One problem with the simple corona unit is that in the negative
mode the corona discharge is not positionally stable but moves back
and forth randomly. One "fix" for this is to super-impress on the
DC voltage to the corona wire, typically a ripple value of 10% to
20% of the DC. This caused the high intensity nodes of negative
corona discharge to move down the wire at the AC frequency (usually
50 or 60 Hz). This simple, low cost solution was adequate for low
speed copiers or printers, but when higher speed units were being
designed, a new corona structure, the dicorotron 18 was invented,
see FIG. 6c. This used a glass coated wire which was driven by an
ac voltage. The shroud (or shield) was biased to a DC voltage which
would define whether positive or negative charge was extracted by
the corona unit This design has the advantages of a large diameter
glass coated wires that was not easily "fouled" with random dust or
toner particles. The bias power supply for the shield was also a
low cost design. One unfortunate aspect of this design was that the
dicorotron corona unit produced considerable levels of ozone. This
trace gas is becoming unacceptable in the office environment.
That situation led to the design of the "pin corotron" 80 or a saw
tooth edge 82 that is driven to a high voltage. With a properly
made "saw tooth" the corona unit produced very uniform corona
discharges, especially negative discharges. This corona unit has
been highly successful in recent Xerox.RTM. organic photoreceptor
machines. The important performance characteristics of a corona
unit is the current to the plate to be charged versus the voltage
to which the plate has charged. FIGS. 7 and 8 show these curves.
Note that the wire and pin corotron have the same V-i curves FIG.
7a but that the AC curve FIG. 7b is quite different from the DC
curve.
This invention uses an ac neutralizing corona unit to discharge the
printing plate at the end of the printing cycle. Either the bare
wire or pin corona are adequate for this job. The charging corona
is located just after the neutralizing corona. Here a V-i curve is
desired that will best charge the exposed and unexposed regions of
the printing plate to the same voltage.

[Data entries]
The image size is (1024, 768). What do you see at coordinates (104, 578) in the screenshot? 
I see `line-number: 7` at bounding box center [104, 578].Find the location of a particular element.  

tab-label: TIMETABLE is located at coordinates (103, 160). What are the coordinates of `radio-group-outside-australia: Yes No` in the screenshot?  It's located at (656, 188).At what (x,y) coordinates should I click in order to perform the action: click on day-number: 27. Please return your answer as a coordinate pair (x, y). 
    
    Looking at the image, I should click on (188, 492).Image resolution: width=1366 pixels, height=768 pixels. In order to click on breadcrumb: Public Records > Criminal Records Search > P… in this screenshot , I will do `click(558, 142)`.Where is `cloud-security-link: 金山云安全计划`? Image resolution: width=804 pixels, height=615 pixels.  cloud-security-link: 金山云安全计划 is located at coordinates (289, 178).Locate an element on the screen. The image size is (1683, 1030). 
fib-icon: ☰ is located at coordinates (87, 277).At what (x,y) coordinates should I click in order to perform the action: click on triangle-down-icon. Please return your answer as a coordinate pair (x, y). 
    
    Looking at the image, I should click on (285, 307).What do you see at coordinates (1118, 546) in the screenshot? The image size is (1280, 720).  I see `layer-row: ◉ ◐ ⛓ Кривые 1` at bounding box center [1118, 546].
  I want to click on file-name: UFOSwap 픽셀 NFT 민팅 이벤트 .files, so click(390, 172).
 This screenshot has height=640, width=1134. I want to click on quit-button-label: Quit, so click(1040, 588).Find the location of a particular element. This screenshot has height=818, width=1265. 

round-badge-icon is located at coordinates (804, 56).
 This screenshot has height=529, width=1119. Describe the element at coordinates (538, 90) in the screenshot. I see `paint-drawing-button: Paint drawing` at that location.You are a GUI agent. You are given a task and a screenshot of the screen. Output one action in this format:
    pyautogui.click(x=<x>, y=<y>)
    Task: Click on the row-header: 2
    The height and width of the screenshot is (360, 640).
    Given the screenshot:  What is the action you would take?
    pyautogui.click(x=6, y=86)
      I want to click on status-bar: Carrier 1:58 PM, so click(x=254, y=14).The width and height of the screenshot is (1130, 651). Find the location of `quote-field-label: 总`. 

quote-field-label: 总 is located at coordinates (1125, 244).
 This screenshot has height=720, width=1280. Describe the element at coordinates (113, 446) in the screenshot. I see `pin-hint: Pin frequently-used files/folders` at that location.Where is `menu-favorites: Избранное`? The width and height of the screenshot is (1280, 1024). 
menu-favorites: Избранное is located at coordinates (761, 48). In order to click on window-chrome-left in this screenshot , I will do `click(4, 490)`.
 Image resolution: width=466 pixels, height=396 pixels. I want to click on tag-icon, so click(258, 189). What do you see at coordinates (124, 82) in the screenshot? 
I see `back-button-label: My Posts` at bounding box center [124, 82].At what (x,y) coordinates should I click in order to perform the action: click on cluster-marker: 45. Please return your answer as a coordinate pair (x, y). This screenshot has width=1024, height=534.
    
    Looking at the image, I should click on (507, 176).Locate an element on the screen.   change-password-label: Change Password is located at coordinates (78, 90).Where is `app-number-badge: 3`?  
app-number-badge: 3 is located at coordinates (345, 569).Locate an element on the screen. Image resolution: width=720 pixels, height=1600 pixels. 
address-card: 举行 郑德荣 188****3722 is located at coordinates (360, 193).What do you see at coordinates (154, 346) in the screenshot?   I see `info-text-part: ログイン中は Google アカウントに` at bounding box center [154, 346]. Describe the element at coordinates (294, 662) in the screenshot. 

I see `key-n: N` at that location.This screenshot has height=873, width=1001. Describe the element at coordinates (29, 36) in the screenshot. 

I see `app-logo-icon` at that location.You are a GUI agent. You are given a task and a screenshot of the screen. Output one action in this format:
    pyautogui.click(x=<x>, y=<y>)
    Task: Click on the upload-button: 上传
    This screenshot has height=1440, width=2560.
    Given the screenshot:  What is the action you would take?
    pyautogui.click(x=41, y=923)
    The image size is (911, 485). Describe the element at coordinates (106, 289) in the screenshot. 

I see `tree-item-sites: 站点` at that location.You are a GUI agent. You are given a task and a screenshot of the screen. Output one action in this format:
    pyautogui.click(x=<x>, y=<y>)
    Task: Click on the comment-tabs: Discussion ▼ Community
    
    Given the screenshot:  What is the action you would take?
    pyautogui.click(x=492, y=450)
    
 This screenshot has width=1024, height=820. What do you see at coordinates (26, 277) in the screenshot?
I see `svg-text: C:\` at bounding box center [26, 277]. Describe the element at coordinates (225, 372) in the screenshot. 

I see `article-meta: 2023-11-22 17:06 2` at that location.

To do » Reproduce part of the corona unit passage word for word, starting at the words "This invention uses" and stopping after "the same voltage.".

Answer section »
This invention uses an ac neutralizing corona unit to discharge the
printing plate at the end of the printing cycle. Either the bare
wire or pin corona are adequate for this job. The charging corona
is located just after the neutralizing corona. Here a V-i curve is
desired that will best charge the exposed and unexposed regions of
the printing plate to the same voltage.